SEIU Local 721 petitioned the case to the NLRB on behalf of Dornsife non-tenure track faculty in a hearing that took place in February, during which Palencia heard testimony from both the faculty members and the University. According to the report, SEIU alleged that Quick told faculty that joining a union might prevent them from participating in the Academic Senate, which is described by the Senate Constitution as the “representative body of the faculty at large for university wide issues.”
In the testimony, faculty recalled Quick saying at a Jan. 11 meeting that unionization “would create an adversarial relationship,” and that unionized faculty from Dornsife, Roski and the International Academy “would not be wanted on the Academic Senate.” Quick echoed these statements in emails sent throughout the months preceding the vote, in which he urged non-tenure track faculty to reconsider voting to join the union. The petitioners claimed that the language in these emails as well as in his spoken statements was threatening enough to prevent some faculty from voting.

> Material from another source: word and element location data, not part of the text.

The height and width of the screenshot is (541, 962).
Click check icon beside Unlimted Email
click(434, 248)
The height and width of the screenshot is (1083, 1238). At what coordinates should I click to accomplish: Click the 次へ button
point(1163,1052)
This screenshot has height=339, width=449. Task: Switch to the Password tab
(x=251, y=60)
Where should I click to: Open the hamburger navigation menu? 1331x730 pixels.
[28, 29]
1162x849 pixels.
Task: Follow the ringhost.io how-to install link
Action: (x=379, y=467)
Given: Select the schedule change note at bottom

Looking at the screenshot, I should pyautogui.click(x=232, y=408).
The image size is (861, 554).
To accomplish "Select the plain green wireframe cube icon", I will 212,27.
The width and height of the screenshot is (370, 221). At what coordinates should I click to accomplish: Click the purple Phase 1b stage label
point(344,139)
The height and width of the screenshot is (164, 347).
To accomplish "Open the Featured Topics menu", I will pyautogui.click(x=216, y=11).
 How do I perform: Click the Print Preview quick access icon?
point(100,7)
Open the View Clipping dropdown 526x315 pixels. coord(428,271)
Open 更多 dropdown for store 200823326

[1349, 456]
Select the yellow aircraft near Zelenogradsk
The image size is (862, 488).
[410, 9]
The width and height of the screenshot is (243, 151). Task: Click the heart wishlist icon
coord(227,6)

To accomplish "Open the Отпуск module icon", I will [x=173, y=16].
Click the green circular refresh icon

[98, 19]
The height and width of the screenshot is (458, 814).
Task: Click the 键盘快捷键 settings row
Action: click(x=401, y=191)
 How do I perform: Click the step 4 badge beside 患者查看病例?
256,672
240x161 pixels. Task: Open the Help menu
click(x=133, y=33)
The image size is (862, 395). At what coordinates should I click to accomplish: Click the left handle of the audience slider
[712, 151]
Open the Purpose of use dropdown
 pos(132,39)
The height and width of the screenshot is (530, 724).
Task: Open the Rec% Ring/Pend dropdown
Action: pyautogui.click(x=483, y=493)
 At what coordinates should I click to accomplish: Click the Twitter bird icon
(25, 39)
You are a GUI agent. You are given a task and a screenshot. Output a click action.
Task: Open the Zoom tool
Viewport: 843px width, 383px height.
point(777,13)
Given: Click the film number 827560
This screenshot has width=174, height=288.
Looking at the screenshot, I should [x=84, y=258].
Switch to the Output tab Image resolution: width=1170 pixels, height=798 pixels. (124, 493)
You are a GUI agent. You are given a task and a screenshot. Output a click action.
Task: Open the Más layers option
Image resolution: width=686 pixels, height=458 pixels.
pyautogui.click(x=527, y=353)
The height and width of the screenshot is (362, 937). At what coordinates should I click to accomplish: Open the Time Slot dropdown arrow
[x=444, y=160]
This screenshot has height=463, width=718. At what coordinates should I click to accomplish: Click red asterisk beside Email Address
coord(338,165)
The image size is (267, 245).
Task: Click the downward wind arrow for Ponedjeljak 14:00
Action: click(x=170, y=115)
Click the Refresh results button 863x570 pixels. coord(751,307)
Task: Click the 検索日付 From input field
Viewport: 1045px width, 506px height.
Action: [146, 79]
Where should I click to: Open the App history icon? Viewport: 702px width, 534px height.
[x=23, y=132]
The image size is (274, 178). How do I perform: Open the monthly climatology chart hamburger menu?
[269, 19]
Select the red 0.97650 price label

Petitioners also objected to Clark’s attempt to remedy faculty grievances prior to the vote as a way to convince faculty that unionization was unnecessary, a claim that Palencia rejected in the report. However, she sustained faculty objections to pay increases that Quick introduced as little as a week prior to the vote, writing that these actions in conjunction with the threats to faculty governance were enough to render the vote invalid.
“Provost Quick engaged in conduct that was so aggravated as to create a general atmosphere of fear making a free election impossible,” Palencia wrote in the report.
The ruling was met with praise from SEIU Local 721 President Bob Schoonover, who wrote that the findings “make it abundantly clear” that the actions of the university administration would have consequences.
“If you engage in illegal union-busting tactics we will hold you accountable,” Schoonover said in a press release.
The University, however, has denied the allegations that it threatened to remove unionized faculty from participating in the Academic Senate. Instead, it claims that Quick’s statements on the matter were simply meant to show that SEIU, and not the University, would be in charge of faculty governance if unionization were to take place. In a letter sent to faculty on Wednesday, Quick wrote that he is a “strong supporter of faculty governance” and that he never meant to dissuade anyone from voting.
“I believe that the initial vote — the will of the majority — should be respected,” Quick wrote in the letter. “I also know that a re-vote would be burdensome. But should a re-vote occur, I hope all Dornsife teaching faculty will turn out for this important vote.”
Some faculty members, however, believe that it may be too late to unionize. Andrea Parra, an associate professor of Spanish in the department of Spanish and Portuguese and a strong supporter of joining the union, said that she is hopeful that the results will be different this time around, but that nothing is guaranteed.
“I think the whole back and forth has turned people off to the issue,” Parra said. “I’m hopeful that more people will turn out, but it’s hard for me [to know]. I don’t have the crystal ball.”